_Provided records:_
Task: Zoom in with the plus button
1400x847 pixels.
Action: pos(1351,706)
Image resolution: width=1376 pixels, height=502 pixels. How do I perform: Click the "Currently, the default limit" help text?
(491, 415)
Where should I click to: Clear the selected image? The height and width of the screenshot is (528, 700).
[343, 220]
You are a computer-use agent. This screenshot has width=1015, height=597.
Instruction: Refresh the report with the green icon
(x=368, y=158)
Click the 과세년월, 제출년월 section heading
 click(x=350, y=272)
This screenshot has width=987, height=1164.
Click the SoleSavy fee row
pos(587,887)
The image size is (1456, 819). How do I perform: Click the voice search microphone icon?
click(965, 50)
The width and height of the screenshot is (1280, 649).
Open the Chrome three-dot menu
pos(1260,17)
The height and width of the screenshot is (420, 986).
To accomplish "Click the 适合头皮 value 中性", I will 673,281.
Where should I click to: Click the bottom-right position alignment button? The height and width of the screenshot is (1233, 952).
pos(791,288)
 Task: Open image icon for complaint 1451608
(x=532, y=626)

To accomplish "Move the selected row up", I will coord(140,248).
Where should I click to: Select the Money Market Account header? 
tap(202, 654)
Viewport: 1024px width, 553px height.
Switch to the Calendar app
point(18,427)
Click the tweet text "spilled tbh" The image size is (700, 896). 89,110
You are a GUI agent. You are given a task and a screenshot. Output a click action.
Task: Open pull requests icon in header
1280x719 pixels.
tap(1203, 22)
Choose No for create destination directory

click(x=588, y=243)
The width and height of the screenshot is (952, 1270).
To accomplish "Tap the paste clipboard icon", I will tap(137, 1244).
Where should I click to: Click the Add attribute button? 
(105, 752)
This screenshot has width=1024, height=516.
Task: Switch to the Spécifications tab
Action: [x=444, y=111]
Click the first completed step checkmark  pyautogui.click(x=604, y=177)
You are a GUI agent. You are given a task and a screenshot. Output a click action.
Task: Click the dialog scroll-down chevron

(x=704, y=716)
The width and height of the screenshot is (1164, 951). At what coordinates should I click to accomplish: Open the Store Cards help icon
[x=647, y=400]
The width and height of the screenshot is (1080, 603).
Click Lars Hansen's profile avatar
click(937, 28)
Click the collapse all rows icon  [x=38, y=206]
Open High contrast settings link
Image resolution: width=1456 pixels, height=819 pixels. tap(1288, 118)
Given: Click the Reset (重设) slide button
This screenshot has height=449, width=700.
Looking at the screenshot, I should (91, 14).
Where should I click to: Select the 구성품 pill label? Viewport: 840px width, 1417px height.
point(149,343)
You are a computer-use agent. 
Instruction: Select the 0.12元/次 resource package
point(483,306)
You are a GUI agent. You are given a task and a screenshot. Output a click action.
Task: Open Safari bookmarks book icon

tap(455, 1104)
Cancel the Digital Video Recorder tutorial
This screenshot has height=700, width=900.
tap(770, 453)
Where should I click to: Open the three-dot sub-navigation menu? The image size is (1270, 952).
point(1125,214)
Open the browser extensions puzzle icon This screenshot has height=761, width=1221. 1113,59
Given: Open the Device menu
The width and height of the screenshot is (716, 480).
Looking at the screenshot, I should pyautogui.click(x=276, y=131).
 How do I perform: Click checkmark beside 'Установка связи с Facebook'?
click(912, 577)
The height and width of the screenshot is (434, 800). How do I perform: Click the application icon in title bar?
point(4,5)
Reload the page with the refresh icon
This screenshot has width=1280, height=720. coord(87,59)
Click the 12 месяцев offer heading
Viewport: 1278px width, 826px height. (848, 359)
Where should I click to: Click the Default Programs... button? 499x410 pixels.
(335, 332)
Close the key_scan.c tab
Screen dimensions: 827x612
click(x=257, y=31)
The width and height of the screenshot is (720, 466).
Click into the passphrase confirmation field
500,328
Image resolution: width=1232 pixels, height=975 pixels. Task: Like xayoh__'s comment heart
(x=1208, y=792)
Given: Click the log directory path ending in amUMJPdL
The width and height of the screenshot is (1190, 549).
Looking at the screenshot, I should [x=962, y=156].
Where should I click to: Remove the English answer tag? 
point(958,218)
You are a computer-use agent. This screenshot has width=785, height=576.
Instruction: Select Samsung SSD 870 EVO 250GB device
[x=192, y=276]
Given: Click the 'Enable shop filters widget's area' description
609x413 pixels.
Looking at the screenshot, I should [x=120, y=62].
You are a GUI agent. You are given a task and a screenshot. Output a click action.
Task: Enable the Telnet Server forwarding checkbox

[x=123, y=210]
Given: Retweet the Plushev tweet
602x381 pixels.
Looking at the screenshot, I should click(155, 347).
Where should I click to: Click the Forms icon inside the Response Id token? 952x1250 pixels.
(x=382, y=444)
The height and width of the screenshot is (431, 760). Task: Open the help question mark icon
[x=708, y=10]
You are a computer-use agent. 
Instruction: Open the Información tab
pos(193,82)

_Goal:_ Retype the data from its first line through the line containing "tap(202, 654)", keeping every line as it is.

_Final result:_
Task: Zoom in with the plus button
1400x847 pixels.
Action: pos(1351,706)
Image resolution: width=1376 pixels, height=502 pixels. How do I perform: Click the "Currently, the default limit" help text?
(491, 415)
Where should I click to: Clear the selected image? The height and width of the screenshot is (528, 700).
[343, 220]
You are a computer-use agent. This screenshot has width=1015, height=597.
Instruction: Refresh the report with the green icon
(x=368, y=158)
Click the 과세년월, 제출년월 section heading
 click(x=350, y=272)
This screenshot has width=987, height=1164.
Click the SoleSavy fee row
pos(587,887)
The image size is (1456, 819). How do I perform: Click the voice search microphone icon?
click(965, 50)
The width and height of the screenshot is (1280, 649).
Open the Chrome three-dot menu
pos(1260,17)
The height and width of the screenshot is (420, 986).
To accomplish "Click the 适合头皮 value 中性", I will 673,281.
Where should I click to: Click the bottom-right position alignment button? The height and width of the screenshot is (1233, 952).
pos(791,288)
 Task: Open image icon for complaint 1451608
(x=532, y=626)

To accomplish "Move the selected row up", I will coord(140,248).
Where should I click to: Select the Money Market Account header? 
tap(202, 654)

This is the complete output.